JOOST HILTERMANN: Right. But that ignores the fact, of course, that a lot of the top paramilitary leaders themselves are also heavily involved in the drugs trade, and at a much higher level of production and trade than the guerrillas, which are just growing poppies out in the fields. But it’s the paramilitary leaders who are, in fact, involved in the trade to the United States. So, what the real U.S. interest is, again, you have to ask the U.S. government, but I suspect that it has something to do with supporting the Colombian government against insurgencies.

AMY GOODMAN: Carlos Salinas, do you share that view?

CARLOS SALINAS: Pretty much. I don’t think it’s any coincidence that the same year that the Berlin Wall crashed is the same year that the drug trafficker is declared the new public enemy number one. And what you have is sort of the same military system and military-to-military relationships continuing, but now shifting. Now it’s not anti-communism; now it’s anti-drug traffickers. So, I think that’s an element we need to keep in mind.

AMY GOODMAN: And is it really anti-drug traffickers?

CARLOS SALINAS: Well, that’s, I think, a big question, because I think the State Department is being disingenuous when they are saying the guerrillas equals the drug traffickers. I think if you’re going to talk about narcoguerrillas, you have to talk about narcoparamilitaries, narcomilitaries, narco-fill-in-your-name-here, because, as we all know, drug traffickers make alliances with anyone they can.
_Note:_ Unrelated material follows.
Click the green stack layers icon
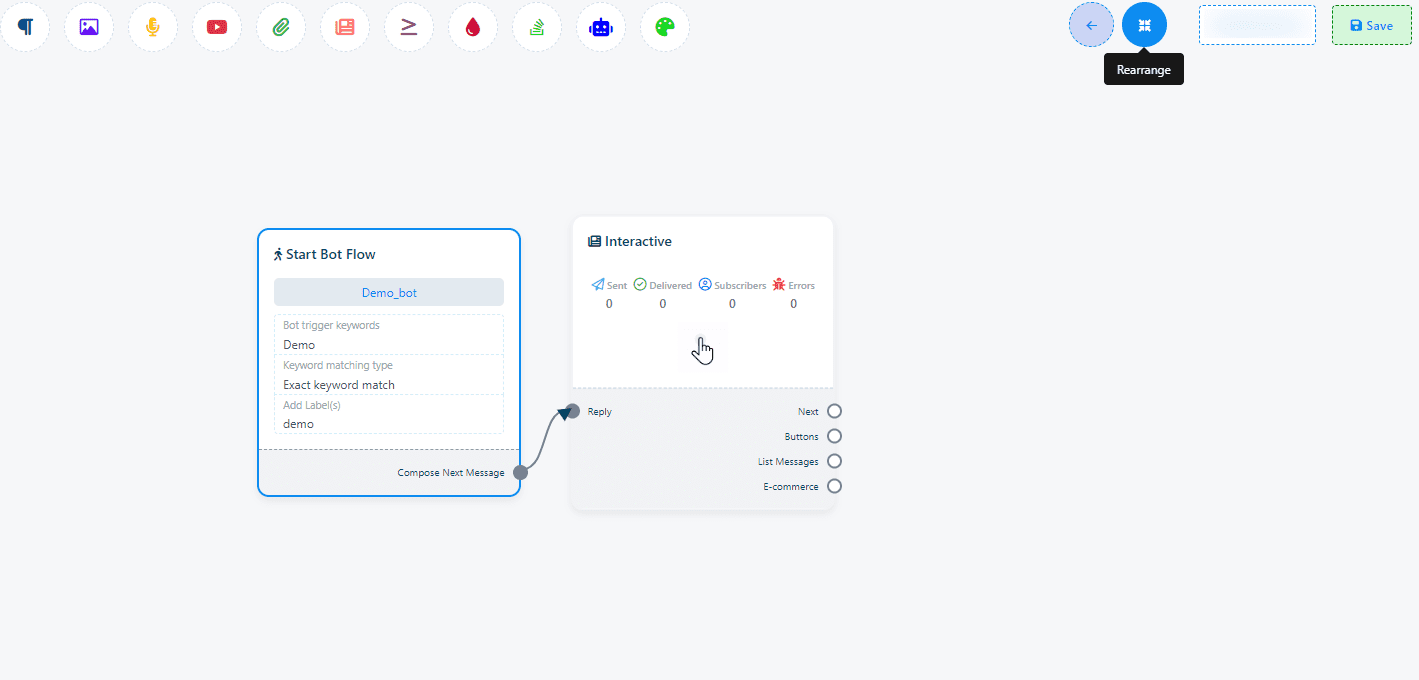 tap(537, 27)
AMY GOODMAN: Well, I’m sure people would like to get a copy of your reports, so why don’t we get some phone numbers. Well, let’s begin with Joost Hiltermann of Human Rights Watch.

JOOST HILTERMANN: To get a copy of our reports, please call 212-972-8400 in New York. Our publications department would be more than willing to send you a copy.

AMY GOODMAN: That’s 212-972-8400 for Human Rights Watch. Amnesty International?

CARLOS SALINAS: Our phone number is 202-544-0200, and ask for extension 235.

AMY GOODMAN: That’s 202-544-0200 extension 235. Carlos Salinas and Joost Hiltermann, thank you very much for being with us.

CARLOS SALINAS: Thank you.

JOOST HILTERMANN: Thank you.

AMY GOODMAN: From Amnesty International and Human Rights Watch.